Album di famiglia: un viaggio nell'archivio di RootsHighway.
La discografia di Lucinda Williams negli anni 2001-2014

Sulle ali dell'entusiasmo per la pubblicazione del doppio, monumentale When the Spirit Meets the Bone, disco in grado di definire un'intera carriera, il nome di Lucinda Williams è tornato prepotentemente al centro della cosidetta scena Americana. Anzi, ha reclamato una volta di più lo scettro di regina, perché in verità non era mai stata spodestata. Superati i sessant'anni, l'autrice di Lake Charles, Louisiana rappresenta una sorta di archetipo per il genere, pilastro sul quale poggia il suono e la scrittura di molte artiste venute dopo di lei.

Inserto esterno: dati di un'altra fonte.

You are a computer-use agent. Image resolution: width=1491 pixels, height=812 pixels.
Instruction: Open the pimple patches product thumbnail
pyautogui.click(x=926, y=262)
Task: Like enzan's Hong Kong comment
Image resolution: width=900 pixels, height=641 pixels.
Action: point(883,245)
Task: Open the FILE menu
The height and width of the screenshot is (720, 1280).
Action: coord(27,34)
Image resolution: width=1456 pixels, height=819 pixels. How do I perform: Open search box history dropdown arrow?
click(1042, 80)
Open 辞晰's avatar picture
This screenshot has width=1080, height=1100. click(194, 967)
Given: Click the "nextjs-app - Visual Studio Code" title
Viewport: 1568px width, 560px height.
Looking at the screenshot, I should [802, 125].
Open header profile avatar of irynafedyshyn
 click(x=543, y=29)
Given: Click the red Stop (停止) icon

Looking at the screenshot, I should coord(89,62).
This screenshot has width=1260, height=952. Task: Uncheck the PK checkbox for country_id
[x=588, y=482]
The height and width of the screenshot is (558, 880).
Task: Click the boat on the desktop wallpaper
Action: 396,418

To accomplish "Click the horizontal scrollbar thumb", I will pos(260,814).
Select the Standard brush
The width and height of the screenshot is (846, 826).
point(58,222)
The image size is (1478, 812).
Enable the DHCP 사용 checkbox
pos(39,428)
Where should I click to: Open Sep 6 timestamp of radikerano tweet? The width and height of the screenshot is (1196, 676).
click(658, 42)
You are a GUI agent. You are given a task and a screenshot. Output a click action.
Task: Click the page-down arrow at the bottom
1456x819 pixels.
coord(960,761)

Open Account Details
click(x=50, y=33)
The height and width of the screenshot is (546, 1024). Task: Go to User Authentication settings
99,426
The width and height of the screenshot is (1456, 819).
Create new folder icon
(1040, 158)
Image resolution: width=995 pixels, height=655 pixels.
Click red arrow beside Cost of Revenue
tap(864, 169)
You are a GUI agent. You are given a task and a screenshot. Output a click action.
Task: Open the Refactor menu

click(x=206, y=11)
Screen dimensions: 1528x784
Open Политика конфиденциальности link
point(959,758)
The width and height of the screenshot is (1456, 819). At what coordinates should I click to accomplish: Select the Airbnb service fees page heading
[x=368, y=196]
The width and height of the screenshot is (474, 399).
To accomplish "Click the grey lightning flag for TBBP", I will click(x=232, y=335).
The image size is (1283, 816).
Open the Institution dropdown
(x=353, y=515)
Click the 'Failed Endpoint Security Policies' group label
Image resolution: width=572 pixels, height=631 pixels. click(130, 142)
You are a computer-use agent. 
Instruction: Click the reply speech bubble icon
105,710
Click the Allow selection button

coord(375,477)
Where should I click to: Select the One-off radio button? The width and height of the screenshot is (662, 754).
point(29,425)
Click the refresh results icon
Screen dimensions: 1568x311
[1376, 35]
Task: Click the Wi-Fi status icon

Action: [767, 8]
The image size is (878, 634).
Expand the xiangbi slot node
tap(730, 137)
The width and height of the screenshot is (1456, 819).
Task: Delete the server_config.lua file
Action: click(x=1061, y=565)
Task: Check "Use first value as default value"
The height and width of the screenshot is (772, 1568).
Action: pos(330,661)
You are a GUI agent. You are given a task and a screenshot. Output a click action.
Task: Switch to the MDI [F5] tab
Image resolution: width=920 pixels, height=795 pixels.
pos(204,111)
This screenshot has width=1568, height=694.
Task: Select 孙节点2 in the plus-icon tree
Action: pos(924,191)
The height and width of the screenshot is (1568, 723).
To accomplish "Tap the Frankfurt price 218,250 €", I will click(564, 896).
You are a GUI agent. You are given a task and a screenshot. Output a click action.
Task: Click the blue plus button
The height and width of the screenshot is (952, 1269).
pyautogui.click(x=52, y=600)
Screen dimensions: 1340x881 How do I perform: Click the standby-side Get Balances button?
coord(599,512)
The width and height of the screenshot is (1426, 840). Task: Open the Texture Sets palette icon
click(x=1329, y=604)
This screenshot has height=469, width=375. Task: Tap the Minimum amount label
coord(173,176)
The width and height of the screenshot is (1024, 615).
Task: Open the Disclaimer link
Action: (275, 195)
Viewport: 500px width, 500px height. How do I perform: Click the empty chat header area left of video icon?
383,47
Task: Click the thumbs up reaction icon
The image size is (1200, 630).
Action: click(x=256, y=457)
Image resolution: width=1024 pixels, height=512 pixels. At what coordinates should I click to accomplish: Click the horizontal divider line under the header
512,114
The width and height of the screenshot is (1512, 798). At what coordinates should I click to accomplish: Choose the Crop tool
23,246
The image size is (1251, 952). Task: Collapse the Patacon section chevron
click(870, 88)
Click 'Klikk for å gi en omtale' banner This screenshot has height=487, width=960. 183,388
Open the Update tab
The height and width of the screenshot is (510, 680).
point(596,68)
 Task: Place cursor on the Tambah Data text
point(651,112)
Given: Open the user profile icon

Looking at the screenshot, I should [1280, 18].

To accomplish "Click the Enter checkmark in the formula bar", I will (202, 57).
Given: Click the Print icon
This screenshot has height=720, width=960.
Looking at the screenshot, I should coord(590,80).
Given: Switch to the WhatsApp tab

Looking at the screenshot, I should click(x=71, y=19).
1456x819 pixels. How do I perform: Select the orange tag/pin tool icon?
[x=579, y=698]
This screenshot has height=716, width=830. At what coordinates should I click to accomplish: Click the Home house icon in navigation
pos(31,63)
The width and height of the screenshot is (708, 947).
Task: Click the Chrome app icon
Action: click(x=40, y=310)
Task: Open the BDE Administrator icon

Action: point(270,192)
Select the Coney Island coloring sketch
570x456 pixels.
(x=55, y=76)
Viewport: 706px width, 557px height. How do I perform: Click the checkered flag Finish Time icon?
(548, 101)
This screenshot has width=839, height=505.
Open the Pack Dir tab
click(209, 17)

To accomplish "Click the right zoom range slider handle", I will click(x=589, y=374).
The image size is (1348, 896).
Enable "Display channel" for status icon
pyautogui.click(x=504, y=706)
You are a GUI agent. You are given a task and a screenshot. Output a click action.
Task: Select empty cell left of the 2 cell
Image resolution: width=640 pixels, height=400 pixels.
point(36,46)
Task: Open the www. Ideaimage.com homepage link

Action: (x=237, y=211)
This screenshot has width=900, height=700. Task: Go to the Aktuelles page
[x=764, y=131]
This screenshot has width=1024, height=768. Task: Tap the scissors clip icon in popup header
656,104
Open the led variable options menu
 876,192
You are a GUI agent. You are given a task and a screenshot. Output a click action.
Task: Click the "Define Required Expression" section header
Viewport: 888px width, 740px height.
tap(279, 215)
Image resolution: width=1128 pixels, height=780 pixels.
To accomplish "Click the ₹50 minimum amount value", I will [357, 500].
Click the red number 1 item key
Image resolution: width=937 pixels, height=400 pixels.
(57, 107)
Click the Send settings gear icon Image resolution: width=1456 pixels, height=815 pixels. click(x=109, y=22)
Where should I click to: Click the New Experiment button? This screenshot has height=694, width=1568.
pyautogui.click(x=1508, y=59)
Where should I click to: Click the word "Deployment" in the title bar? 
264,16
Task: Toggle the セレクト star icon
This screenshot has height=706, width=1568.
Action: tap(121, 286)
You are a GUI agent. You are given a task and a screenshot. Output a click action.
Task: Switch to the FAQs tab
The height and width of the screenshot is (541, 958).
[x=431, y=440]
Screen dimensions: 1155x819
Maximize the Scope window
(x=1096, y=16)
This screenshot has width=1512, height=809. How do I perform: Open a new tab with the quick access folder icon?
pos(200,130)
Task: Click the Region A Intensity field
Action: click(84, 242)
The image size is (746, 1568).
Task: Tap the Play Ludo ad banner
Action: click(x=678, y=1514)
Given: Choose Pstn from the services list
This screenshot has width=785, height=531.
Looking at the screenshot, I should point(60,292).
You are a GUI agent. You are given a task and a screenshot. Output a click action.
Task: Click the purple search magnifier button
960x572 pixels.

E' innegabile infatti che il corpo di canzoni - spesso incentrate su affetti, malinconie, ricordi e naturalmente abbandoni e morte - sviluppato a partire dal suo grande successo con Car Wheels on a Gravel Road (1998) sia ancora oggi un tema di confronto per qualsiasi nuova voce femminile intenda giocare la sua partita in questo campo. Forse una sfida persa in partenza, a giudicare dalla solidità della discografia della Williams, seppure tra alti e bassi, negli ultimi quindici anni. Ripercorriamo allora un piccolo album di famiglia di recensioni, così come quei suddetti dischi sono stati accolti al momento della loro uscita sulle pagine di RootsHighway. Ci si accorge una volta di più come, caratteristica soltanto di alcuni grandi autori, Lucinda Williams non abbia mai veramente cambiato il suo modo di scrivere, eppure sia riuscita spesso a trovare uno spunto diverso di album in album: ora affidandosi a nuovi musicisti, ora a diversi produttori, mantenendo saldo il cuore del songwriting.

Il punto di svolta naturalmente è stato il citato Car Wheels, non perché preceduto da opere meno importanti (la maturità dell'omonimo del 1988 o il successivo Sweet Old World, gli esordi addirittura alla fine degli anni 70, con le incisoni folk per la Smithsonian), semmai per l'intuizione di avere trovato una espressività completamente originale eppure classica, che nelle tappe successive non ha fatto altro che maturare da quel canovaccio. Sei lunghi anni di gestazione, una creazione sofferta e l'inatteso successo hanno reso Car Wheels un preciso spartiacque: da allora infatti è arrivato il vero e proprio riconoscimento, una certa indipendenza, che le ha permesso di realizzare le sue idee, anche attraverso avventure discografiche non semplici, prove d'orchestra, dovremmo dire, che ne hanno dilatato il suono originariamente roots. Fatto sta che, dal controverso Essence, passando per l'ambizioso West, fino al recentissimo When the Spirit Meets the Bone, Lucinda Williams ha lacerato la sua anima di rockeuse e tormentata folksinger, indicando la strada. Impervia, dura, piena di saliscendi dell'anima.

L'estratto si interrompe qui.